The lab was officially opened yesterday by Cheryl de la Rey, vice chancellor and principal of the University of Pretoria, and Benoit Neel, Agilent vice president and general manager of field operations for Europe, the Middle East and Africa.
“Agilent is honored and proud to contribute to the education of the South African engineering community,” Neel said. “Students at Pretoria University will be trained on the best scientific test and measurement equipment used in the industry around the world. Working with Concilium, Agilent will contribute significantly to the country’s educational development for engineers.”
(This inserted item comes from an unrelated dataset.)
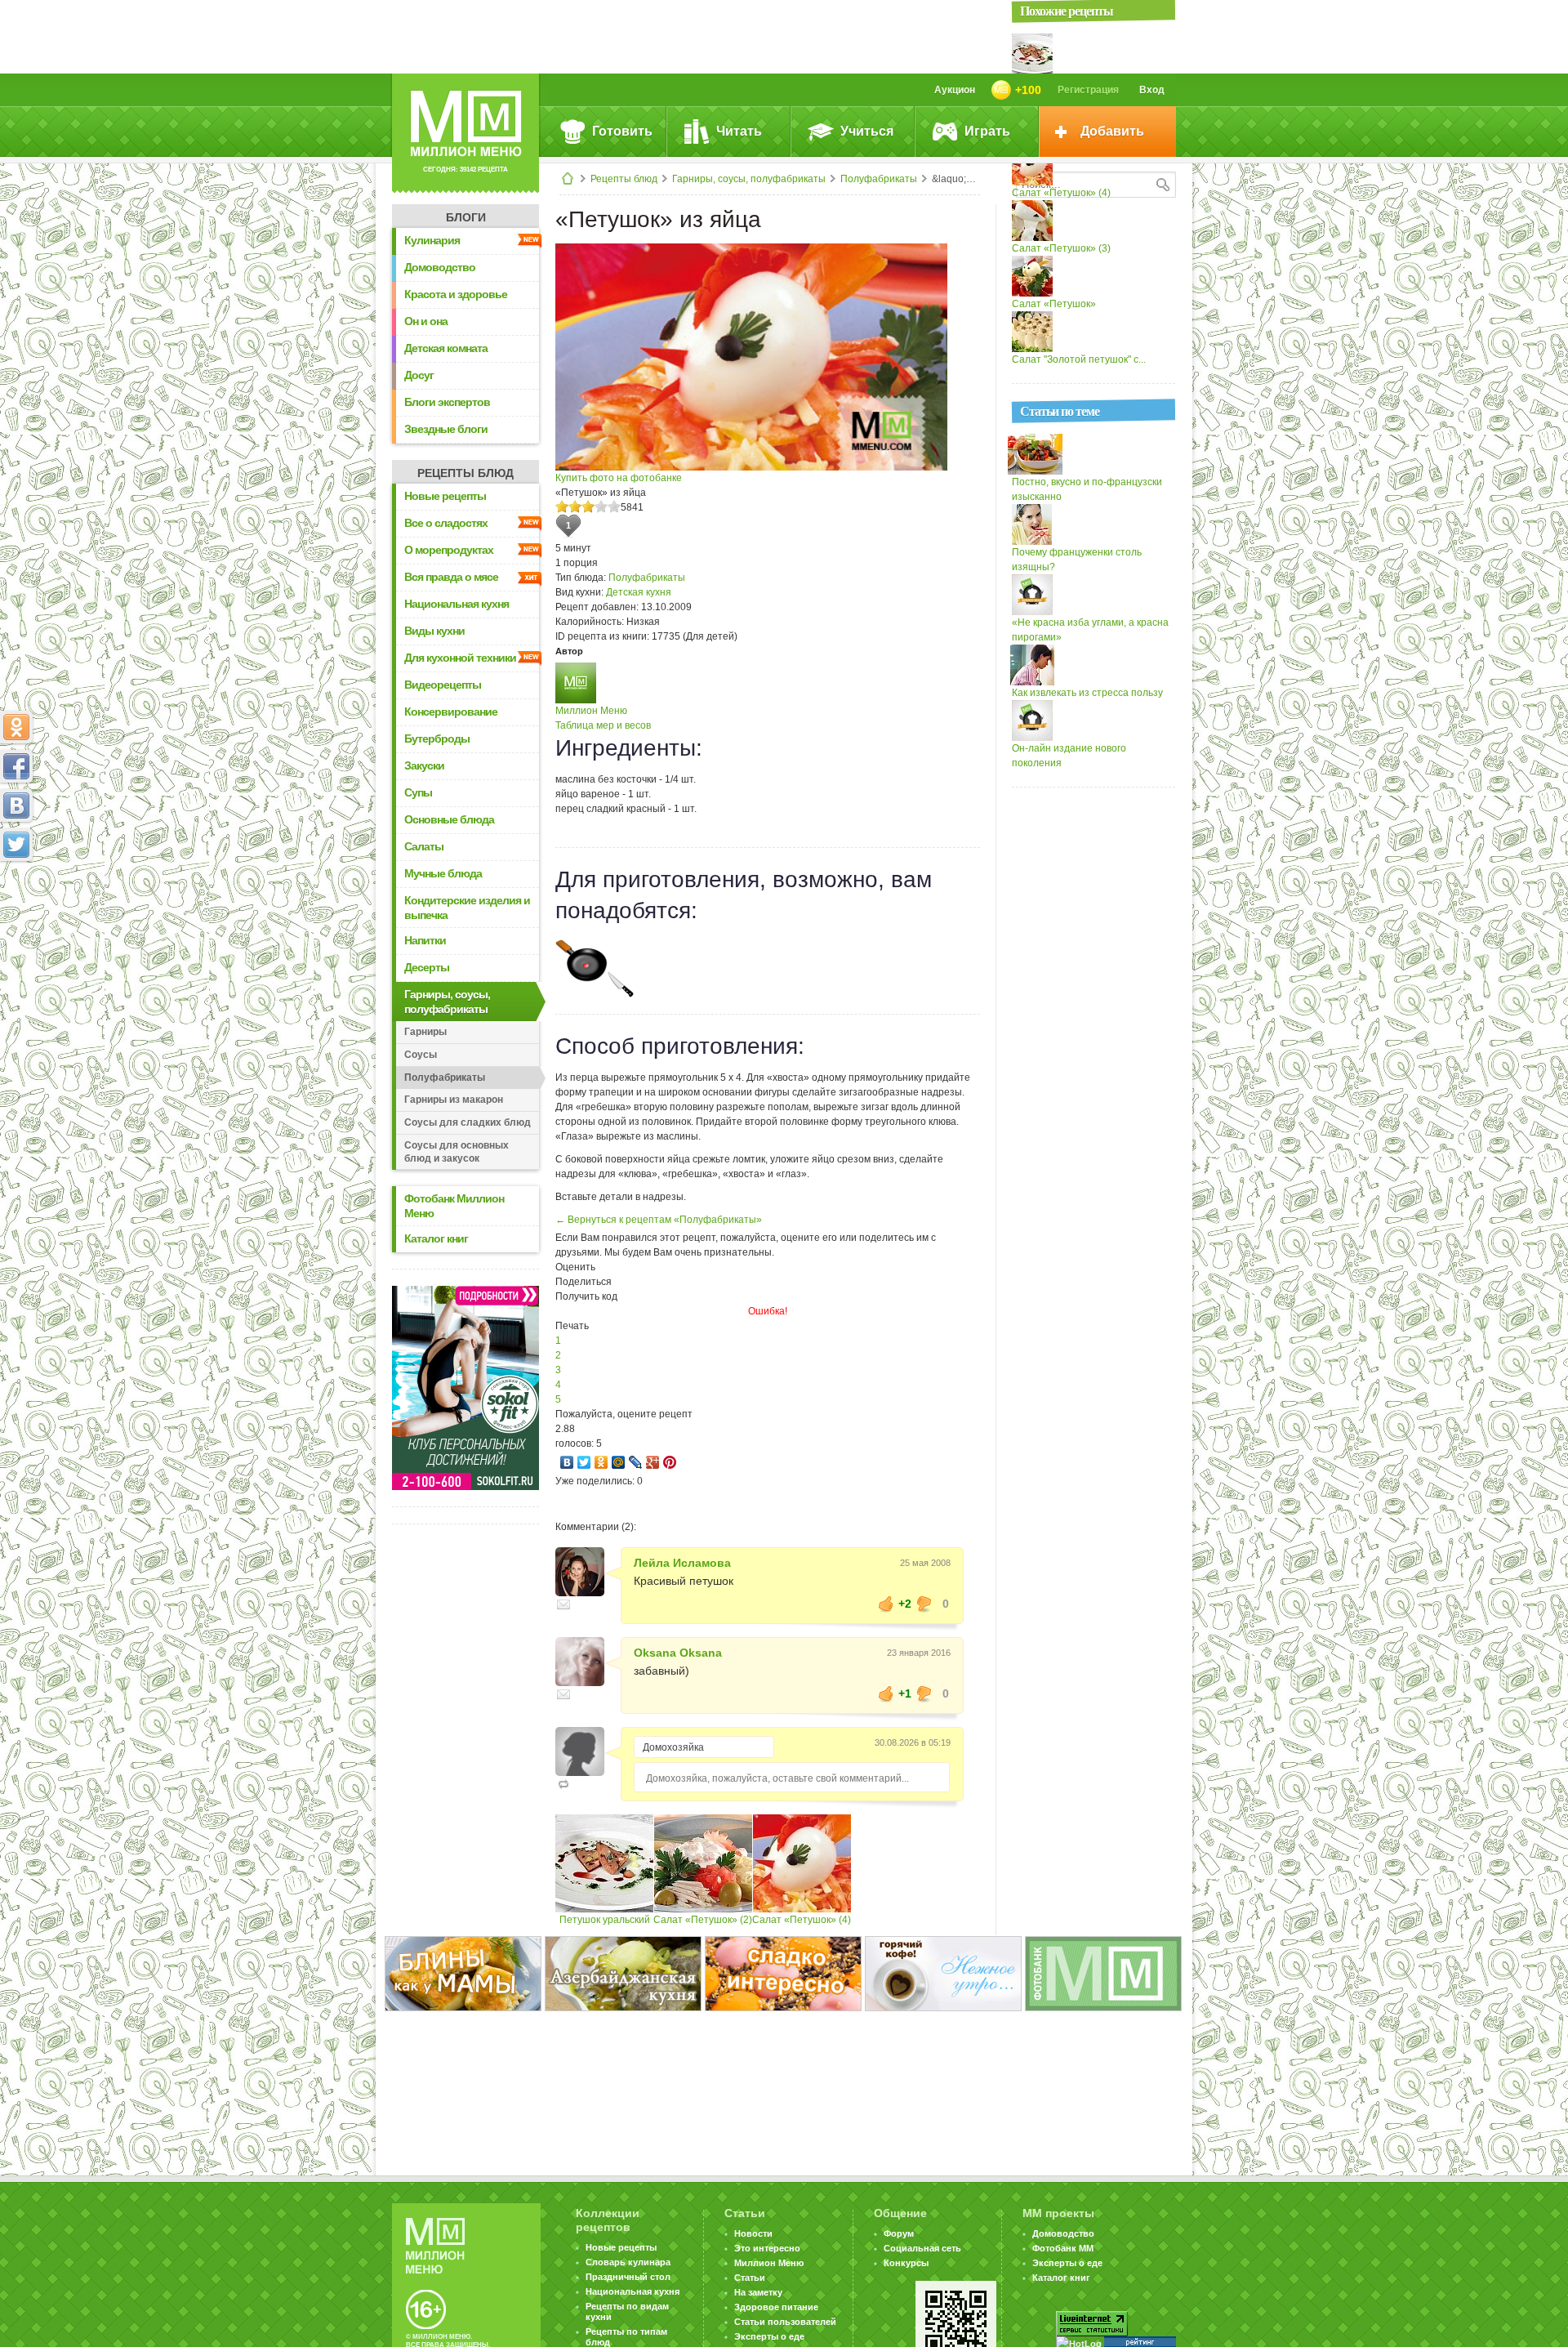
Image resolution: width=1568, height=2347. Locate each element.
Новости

“South Africa has a dire shortage of engineers, and Concilium Technologies is committed to the development of technical education in South Africa,” said Steve Alves, managing director of Concilium Technologies. “We have various donor programs from grade 11 science learners, bursaries for promising students in engineering at tertiary level, and life skills and practical work experiential training for technicians completing their studies. For the budding engineers, Concilium works closely with universities in providing lab equipment and support for undergraduates and post graduate students.”
The Agilent-Computer Aided Education Center is a large undergraduate laboratory that has 144 workstations, each fitted with an Agilent DSOX2002A digital oscilloscope with a built-in function generator, a U3401A 41/2 digit dual-display digital multimeter, an E3630A triple output DC power supply and various RF design and analysis software programs. It is the largest laboratory of its kind in South Africa.
First and second year engineering students across all disciplines of engineering perform internships here as part of their training in electronic circuit theory in a number of different undergraduate modules. Around 2,000 undergraduate students per semester will benefit from this laboratory.
Agilent instruments were selected to ensure students benefit from being exposed to the highest quality industry-standard equipment from the first year. Five years of promised technical and maintenance support from Concilium Technologies will enable the department to have an optimally functioning facility.
Equipment for lab that was donated by Agilent includes U3401A digital multimeters, vector signal analysis software, WLAN analysis software and Advanced Design Software, including SystemVue and EMPro. The networked software will benefit senior undergraduate and postgraduate students as they can use it in their project design simulations and research. The approximate commercial value of this software is $15 million.